We can’t even pronounce half the words that are thrown around in this new world, and don’t even know that all the body parts under discussion. What is a collecting duct, have I always had a venous thrombus, and what is the difference between metastases, lesions, masses and tumors? Is positive one of those words that means the opposite of what it was?
Just as this new language swirls around you, the alien disaster grows insidiously, betraying all you trusted, someone tells you with great earnestness that you must now be your own best advocate. Isn’t the doctor supposed to be better at this than the patient? Does no one else find it ironic that the same body which produced the tumor in ignorance is now asked to defend itself, to be skilled and capable of fighting off the threat to life and to choose the weapons to do so. Am I now supposed to choose the meds and the techniques, advocate for one treatment over another? Hell, I don’t even believe that this has happened to me?
In my older world, advocates had causes and clients. They went to councils and boards, court rooms. To whom do I plead my case in this new world? And where is the court of appeals, should I need a new trial? Can I get new representation? Does my doctor even know what he is talking about? Of course, “trial” doesn’t mean what it used to, anyway. It’s more of a battle, with the weapons or medications being passed out to blinded patients by blinded physicians. Maybe half the weapons are dull or non-existent–placebos. Welcome to this new world.
There is no Stage V, of course. That is the ultimate “progression”, another form of “passing” that we talk about quietly and somberly. I wanted none of that, didn’t want Stage IV, for that matter, and yet I had been on that grim journey for many years. I had no early warning, not seen the road shift beneath my feet, nor learned the new language. I didn’t know if there were fellow travelers.
My cancer had probably started 8-10 years before my diagnosis, in some dark and poorly oxygenated part of my body, where some errant cell found a sweet spot to set up shop. Cells became a tumor, which became a mother ship, sending off colonizers, who found endless new sites in my lungs, “tiny tumors too numerous to count”. That eerie phrase from the CT report lodged in my head. No doubt, countless other tiny tumors, yet to be seen, were traveling throughout my body.
But now I am back home at what ever is called healthy, I may not be on any one of these apocryphal stages, hurling towards “progression”. Mine has been a round trip, or I have passed “Go” and have been able to collect my prize for the meantime. Of course, I do know that I am really just in a spur line along this journey.

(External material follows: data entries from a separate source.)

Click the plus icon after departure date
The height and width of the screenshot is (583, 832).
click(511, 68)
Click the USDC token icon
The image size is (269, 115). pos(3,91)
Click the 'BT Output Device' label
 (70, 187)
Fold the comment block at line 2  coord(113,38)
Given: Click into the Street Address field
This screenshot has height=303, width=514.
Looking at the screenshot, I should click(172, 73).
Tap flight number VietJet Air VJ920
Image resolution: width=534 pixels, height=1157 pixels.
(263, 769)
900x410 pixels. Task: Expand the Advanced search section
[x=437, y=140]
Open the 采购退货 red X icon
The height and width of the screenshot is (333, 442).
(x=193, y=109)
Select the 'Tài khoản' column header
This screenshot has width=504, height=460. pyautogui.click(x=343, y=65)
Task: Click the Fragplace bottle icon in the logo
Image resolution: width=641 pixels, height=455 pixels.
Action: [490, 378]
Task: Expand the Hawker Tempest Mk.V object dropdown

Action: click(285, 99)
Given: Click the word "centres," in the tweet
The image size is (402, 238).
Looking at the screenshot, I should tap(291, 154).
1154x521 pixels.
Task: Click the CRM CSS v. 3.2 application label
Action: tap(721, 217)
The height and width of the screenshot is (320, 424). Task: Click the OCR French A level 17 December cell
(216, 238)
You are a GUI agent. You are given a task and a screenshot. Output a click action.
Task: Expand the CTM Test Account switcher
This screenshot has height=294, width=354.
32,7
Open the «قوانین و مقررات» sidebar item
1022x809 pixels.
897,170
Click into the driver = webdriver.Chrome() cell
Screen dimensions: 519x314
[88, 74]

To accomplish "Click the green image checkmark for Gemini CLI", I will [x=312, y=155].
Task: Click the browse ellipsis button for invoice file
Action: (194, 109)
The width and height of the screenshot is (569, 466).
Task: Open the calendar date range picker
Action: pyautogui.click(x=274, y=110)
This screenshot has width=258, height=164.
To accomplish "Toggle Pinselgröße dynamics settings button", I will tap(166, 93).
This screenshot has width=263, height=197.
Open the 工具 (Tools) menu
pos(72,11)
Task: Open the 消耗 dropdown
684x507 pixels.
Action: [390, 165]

Sometime I am likely to be called back into the active mode again, but I will hear that alarm sooner than I did years ago, and I am now bilingual.
But eight (TEN!)years later, all the stats have changed. Rather than the 37,000, we now are quoted 57,000 (61,000) newly diagnosed patients, and still with the loss of our beloved 13,000. There are more of us, but we die less efficiently. Can that also be “progression”? How did I get home again? That story will be told soon.